Gemeinsame Suche nach dem Weg
Beide Anliegen verband Brigitte Gruber-Aichberger über die Jahre hinweg unter anderem, indem sie am Beginn der dienstlichen Mitteilungen der Abteilung immer einen spirituellen Impuls mit persönlichen Worten an die Mitarbeiter*innen richtete. Auch in der gemeinsamen Suche nach dem Weg der*des Mitarbeiters*in wurden diese Bestrebungen verbunden: „Das ist auch das Schöne und Spannende an dieser Arbeit, man muss hinhorchen, um zu wissen, wo die Mitarbeiter*innen gerade stehen. Dazu ist es wichtig, in die jeweilige Person Vertrauen zu haben. Das spüren die Menschen ja auch.“ Aus diesem Hinhören entsteht auch ein Wissen darüber, wofür die jeweiligen Mitarbeiter*innen brennen: „Wichtig war mir, zu wissen, was die Seelsorger*innen meinen, wenn sie sagen, sie wollen Kirche mitgestalten.

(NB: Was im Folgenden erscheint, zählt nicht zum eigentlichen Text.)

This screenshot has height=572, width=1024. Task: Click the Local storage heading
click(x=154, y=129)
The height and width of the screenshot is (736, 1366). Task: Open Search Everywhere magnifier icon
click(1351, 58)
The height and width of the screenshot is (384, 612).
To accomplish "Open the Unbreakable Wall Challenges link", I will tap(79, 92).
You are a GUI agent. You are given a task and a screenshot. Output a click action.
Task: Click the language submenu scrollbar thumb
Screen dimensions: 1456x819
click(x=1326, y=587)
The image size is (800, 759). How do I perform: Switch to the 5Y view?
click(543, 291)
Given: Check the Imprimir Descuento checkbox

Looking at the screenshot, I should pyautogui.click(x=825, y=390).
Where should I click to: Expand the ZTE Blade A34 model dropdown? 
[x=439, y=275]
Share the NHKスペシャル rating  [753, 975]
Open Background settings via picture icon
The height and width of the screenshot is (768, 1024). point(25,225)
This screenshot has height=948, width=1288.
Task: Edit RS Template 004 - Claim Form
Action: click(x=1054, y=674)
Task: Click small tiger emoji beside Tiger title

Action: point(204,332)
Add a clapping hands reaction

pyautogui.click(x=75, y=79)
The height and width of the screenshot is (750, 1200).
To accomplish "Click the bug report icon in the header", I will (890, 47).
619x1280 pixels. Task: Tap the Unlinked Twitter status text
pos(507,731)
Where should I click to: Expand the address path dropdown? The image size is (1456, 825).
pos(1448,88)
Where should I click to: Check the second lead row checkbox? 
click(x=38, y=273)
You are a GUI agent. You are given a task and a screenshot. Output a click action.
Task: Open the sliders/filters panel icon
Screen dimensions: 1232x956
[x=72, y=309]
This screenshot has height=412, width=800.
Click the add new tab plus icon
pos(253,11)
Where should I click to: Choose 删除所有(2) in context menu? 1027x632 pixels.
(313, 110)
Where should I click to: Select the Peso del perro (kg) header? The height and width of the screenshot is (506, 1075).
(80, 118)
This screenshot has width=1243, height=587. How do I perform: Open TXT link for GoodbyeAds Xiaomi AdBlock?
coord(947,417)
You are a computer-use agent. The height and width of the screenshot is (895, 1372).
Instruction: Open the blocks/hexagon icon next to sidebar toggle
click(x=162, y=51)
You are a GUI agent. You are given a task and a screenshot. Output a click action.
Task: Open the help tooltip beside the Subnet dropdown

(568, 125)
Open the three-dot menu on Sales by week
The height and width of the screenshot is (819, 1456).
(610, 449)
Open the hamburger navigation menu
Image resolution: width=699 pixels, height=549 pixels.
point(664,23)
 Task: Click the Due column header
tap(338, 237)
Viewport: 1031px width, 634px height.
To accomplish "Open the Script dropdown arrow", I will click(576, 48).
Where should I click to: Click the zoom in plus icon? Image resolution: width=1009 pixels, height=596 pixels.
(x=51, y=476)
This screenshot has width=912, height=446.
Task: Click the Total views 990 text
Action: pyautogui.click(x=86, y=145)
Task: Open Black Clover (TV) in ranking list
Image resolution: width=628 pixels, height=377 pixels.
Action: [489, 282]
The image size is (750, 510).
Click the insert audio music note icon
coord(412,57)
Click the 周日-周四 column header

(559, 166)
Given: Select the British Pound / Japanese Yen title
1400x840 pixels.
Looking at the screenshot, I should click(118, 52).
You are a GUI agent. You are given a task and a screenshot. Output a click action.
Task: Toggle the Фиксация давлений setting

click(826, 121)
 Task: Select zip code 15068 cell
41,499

Spannend ist es auch zu sehen, welche Ideen die Mitarbeiter*innen haben, was alles gelingt bzw. wo etwas auf Grund der Erfahrungen und Vernetzungen, die die Personen mitbringen, wächst.“
Blick auf das Ganze
Außerdem war es Brigitte Gruber-Aichberger ein Anliegen, sich an der Gesamtentwicklung in der Diözese zu beteiligen und diese mitzugestalten bzw. den Betrieb Pastorale Berufe gut miteinzubringen. „Mir ging es auch darum, Möglichkeiten zu schaffen, dass unsere Mitarbeiter*innen Verantwortung übernehmen können. Also habe ich immer überlegt, ob ich Mitarbeiter*innen habe, die eine Aufgabe übernehmen können und was sie an Unterstützung dazu brauchen.“ Gleichzeitig verstand sie Kirche und konkret den Betrieb Pastorale Berufe als einen lernenden Organismus: „Wenn ich in den Pfarren auf Besuch war, habe ich immer genau hingehört und darauf geachtet, was ich vor Ort wahrnehme bzw. was das für unsere Arbeit bedeutet. Es war mir immer lustig, mitzudenken und konzeptionell zu arbeiten.“
Veränderungen in der Seelsorge
Neben den Aspekten, die über die Jahre konstante Relevanz hatten und selbst geplant werden konnten, hat sich in den 23 Jahren aufgrund allgemeiner Entwicklungen in der Diözese auch vieles an der Situation der hauptamtlichen Laien-Seelsorger*innen verändert. Brigitte Gruber-Aichberger macht das im Rückblick an einigen zentralen Faktoren fest:
- Neue Generation Seelsorger*innen
„Als ich begonnen habe, hat eine neue Generation an Seelsorger*innen den Dienst angetreten, deren Selbstverständnis ein ganz anderes war als das der zölibatär lebenden Seelsorgehelfer*innen, die damals langsam in Pension gegangen sind und für ihren Beruf im wahrsten Sinne des Wortes gelebt haben.“ Die nachkommenden jungen Theolog*innen brachten eine umfangreiche fachliche Ausbildung mit und kamen mit dem Anspruch, als ein wichtiger Teil von Kirche diese aktiv zu gestalten. Rund um das Jahr 2000 begann sich auch die Frauenkommission zu formieren und die erste Frauenbeauftragte wurde eingesetzt, was Frauen in der Kirche, insbesondere in der Seelsorge, bestärkte.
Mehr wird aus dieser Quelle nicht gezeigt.